Meg and Hawk are part of the FBI’s elite K-9 unit. Hawk can sniff out bodies anywhere—living or dead—whether it’s tracking a criminal or finding a missing person. When a bomb rips apart a government building on the National Mall in Washington D.C., it takes all of the team’s extensive search-and-rescue training to locate and save the workers and visitors buried beneath the rubble. 

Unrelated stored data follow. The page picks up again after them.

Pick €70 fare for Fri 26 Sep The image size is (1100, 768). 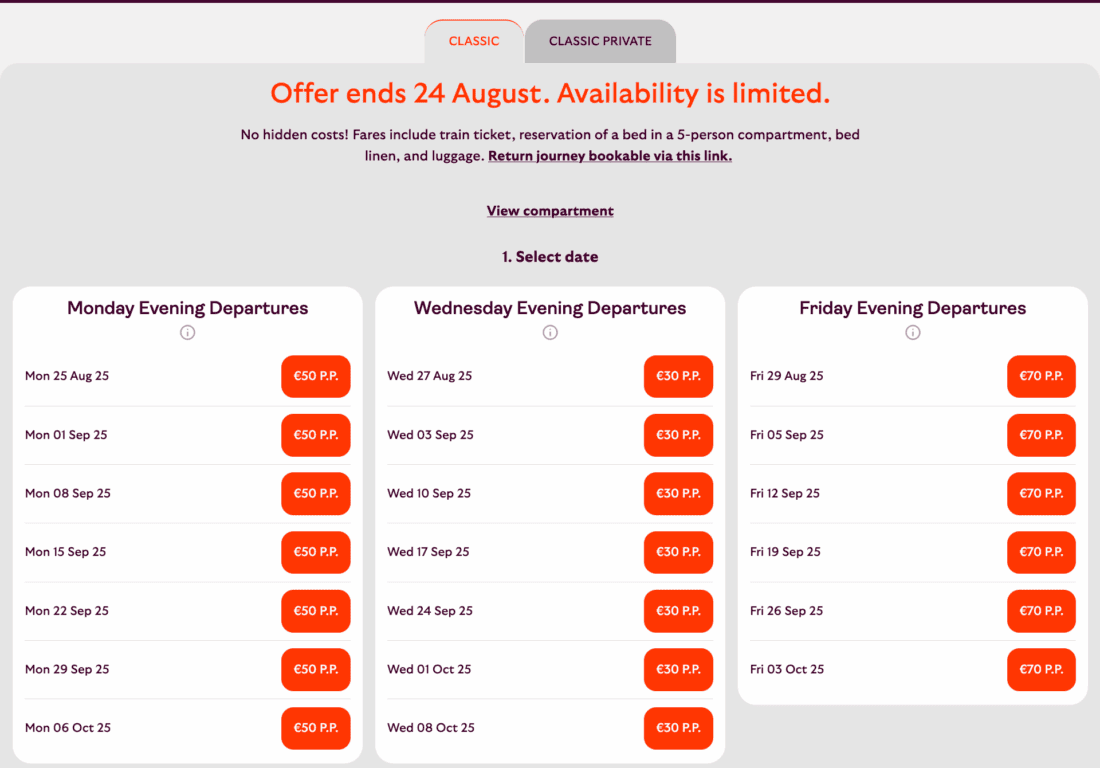tap(1041, 611)
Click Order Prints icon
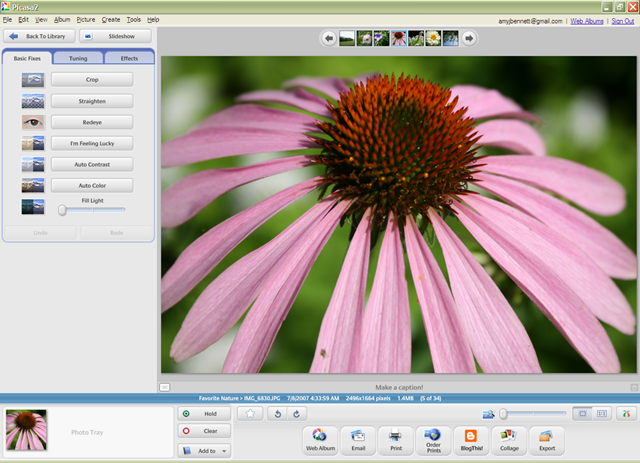The height and width of the screenshot is (463, 640). pos(432,440)
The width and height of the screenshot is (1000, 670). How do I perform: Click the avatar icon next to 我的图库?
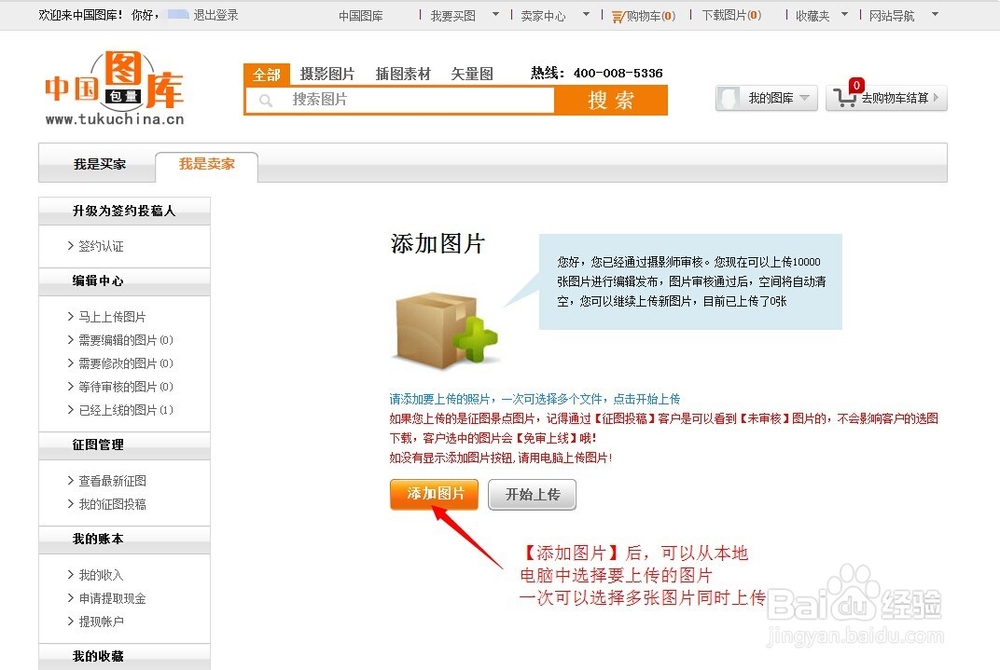tap(727, 97)
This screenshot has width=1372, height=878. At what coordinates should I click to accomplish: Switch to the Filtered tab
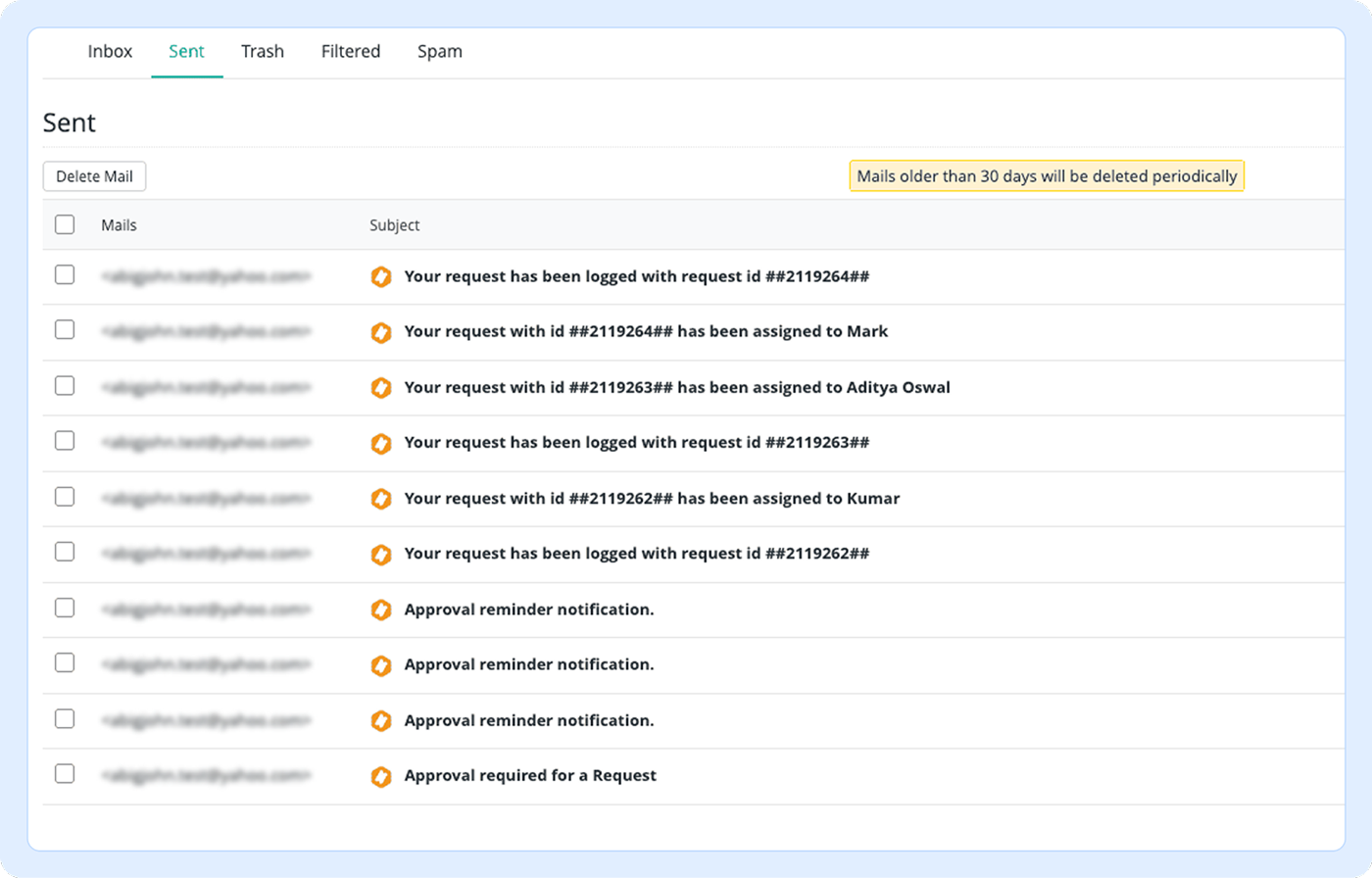click(350, 51)
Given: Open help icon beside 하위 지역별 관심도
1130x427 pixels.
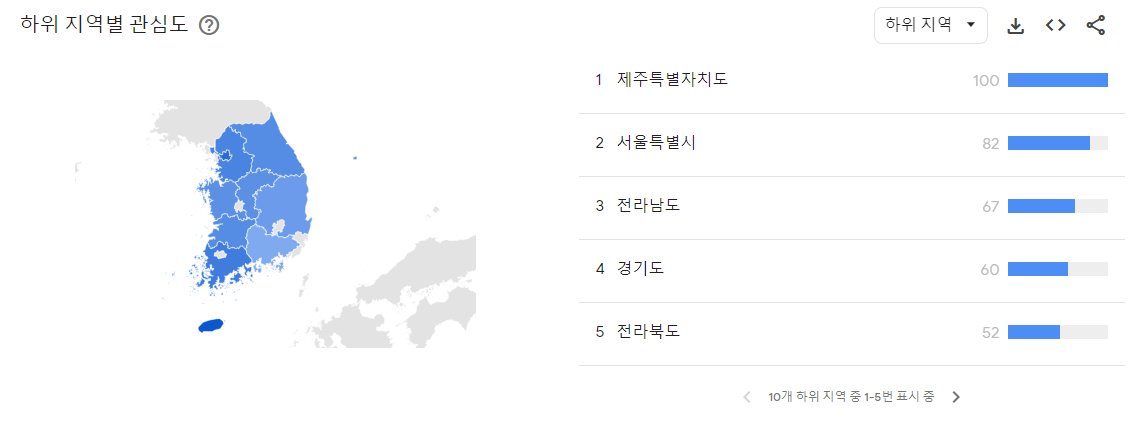Looking at the screenshot, I should click(209, 25).
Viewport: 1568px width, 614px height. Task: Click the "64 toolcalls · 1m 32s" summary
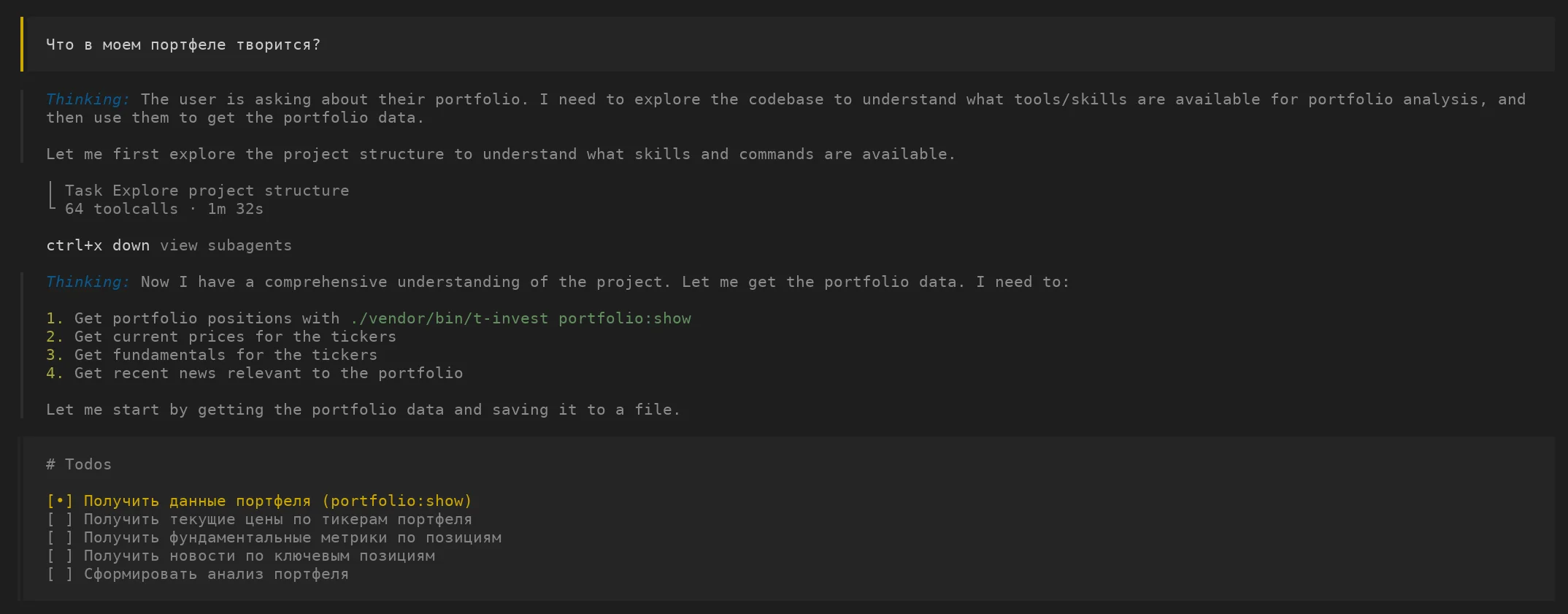click(x=164, y=209)

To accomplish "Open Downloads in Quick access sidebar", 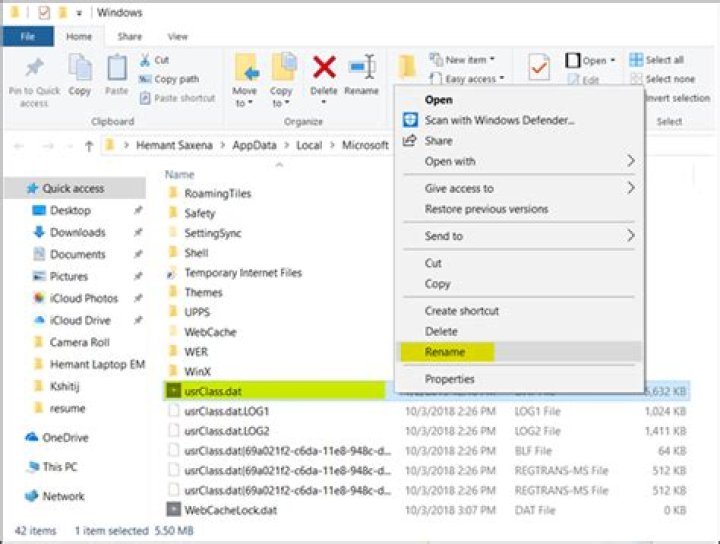I will point(77,232).
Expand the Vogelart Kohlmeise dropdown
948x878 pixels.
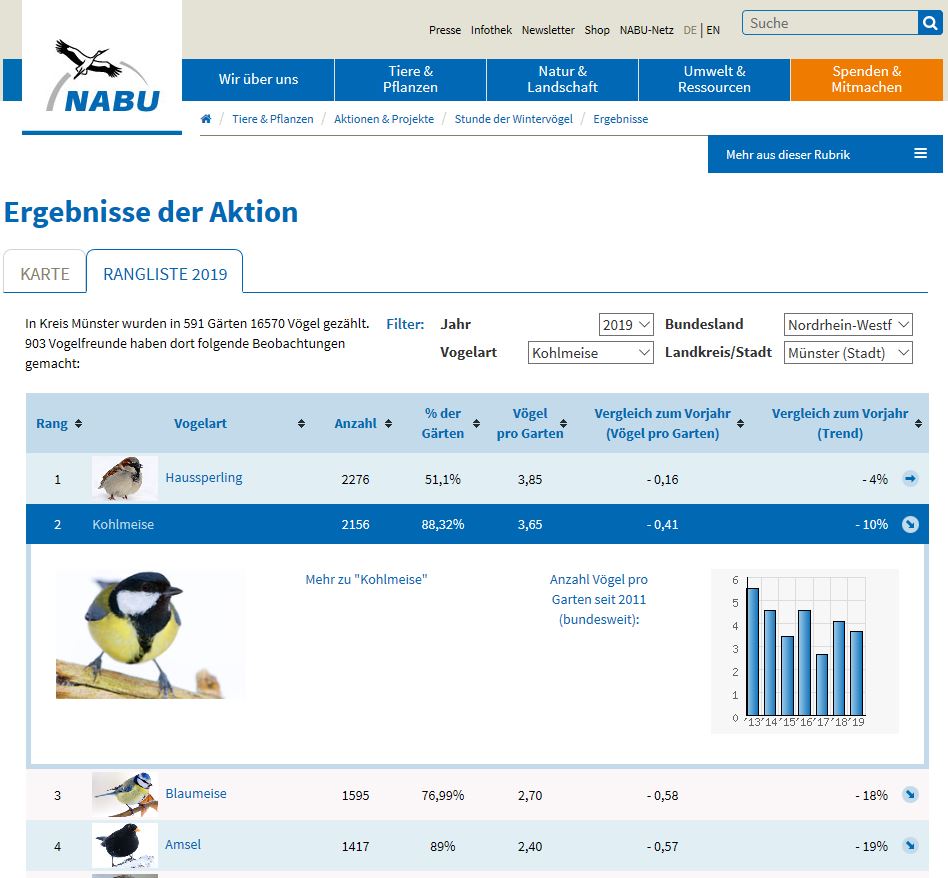coord(591,353)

But even as the duo are hailed as heroes, a mad bomber remains at large, striking terror across the Eastern seaboard in a ruthless pursuit of retribution. As more bombs are detonated and the body count escalates, Meg and Hawk are brought in to a task force dedicated to stopping the unseen killer. But when the attacks spiral wide and any number of locations could be the next target, it will come down to a battle of wits and survival skills between Meg, Hawk, and the bomber they’re tracking to rescue a nation from the brink of chaos.

 

You can find LONE WOLF at the following fine retailers in hardcover, ebook and audiobook formats: Amazon.com, Amazon.ca, Amazon.co.uk, Chapters/Indigo, B&N, BAM, IndieBound, Target, Walmart, Hudson Booksellers

 

What are people saying about LONE WOLF? Here is just a taste of some of the reviews out there:

RT Book Reviews: "An exciting angle for genre fans." 4 stars - Book Review: LONE WOLF

Publishers Weekly: "wonderfully readable series launch" - Fiction Book Review: LONE WOLF

Steph's Book Blog: "a fantastic new series". Book Review: LONE WOLF

CrimeBookJunkie: "This book was highly emotive, gripping, intense and full of suspense from the beginning straight on through to the end!  Would I recommend it?  OMFG that is a no brainer!  Hell yeah, I would!! I loved it so much, it is my current #BookOfTheMonth!" 5 stars

Not a Book Snob: "I  enjoyed Lone Wolf tremendously, so much in fact that I was up way past my bedtime reading." - Book Review: LONE WOLF

The Reading Room: "The characters are fresh and interesting including the canine ones, the plot is all too plausible in our world today, and the story unfolds in a chilling atmosphere of well-measured suspense." Book Review: LONE WOLF

Bibliophile Book Club: "Pretty much full of action from the outset, I found myself having trouble putting it down. I didn’t want to stop reading it once I started, which is always a good thing." Book Review: LONE WOLF

 

To celebrate LONE WOLF’s release, I held a launch event on the weekend at our incredible local bookstore, A Different Drummer. Here are a few pictures from the event.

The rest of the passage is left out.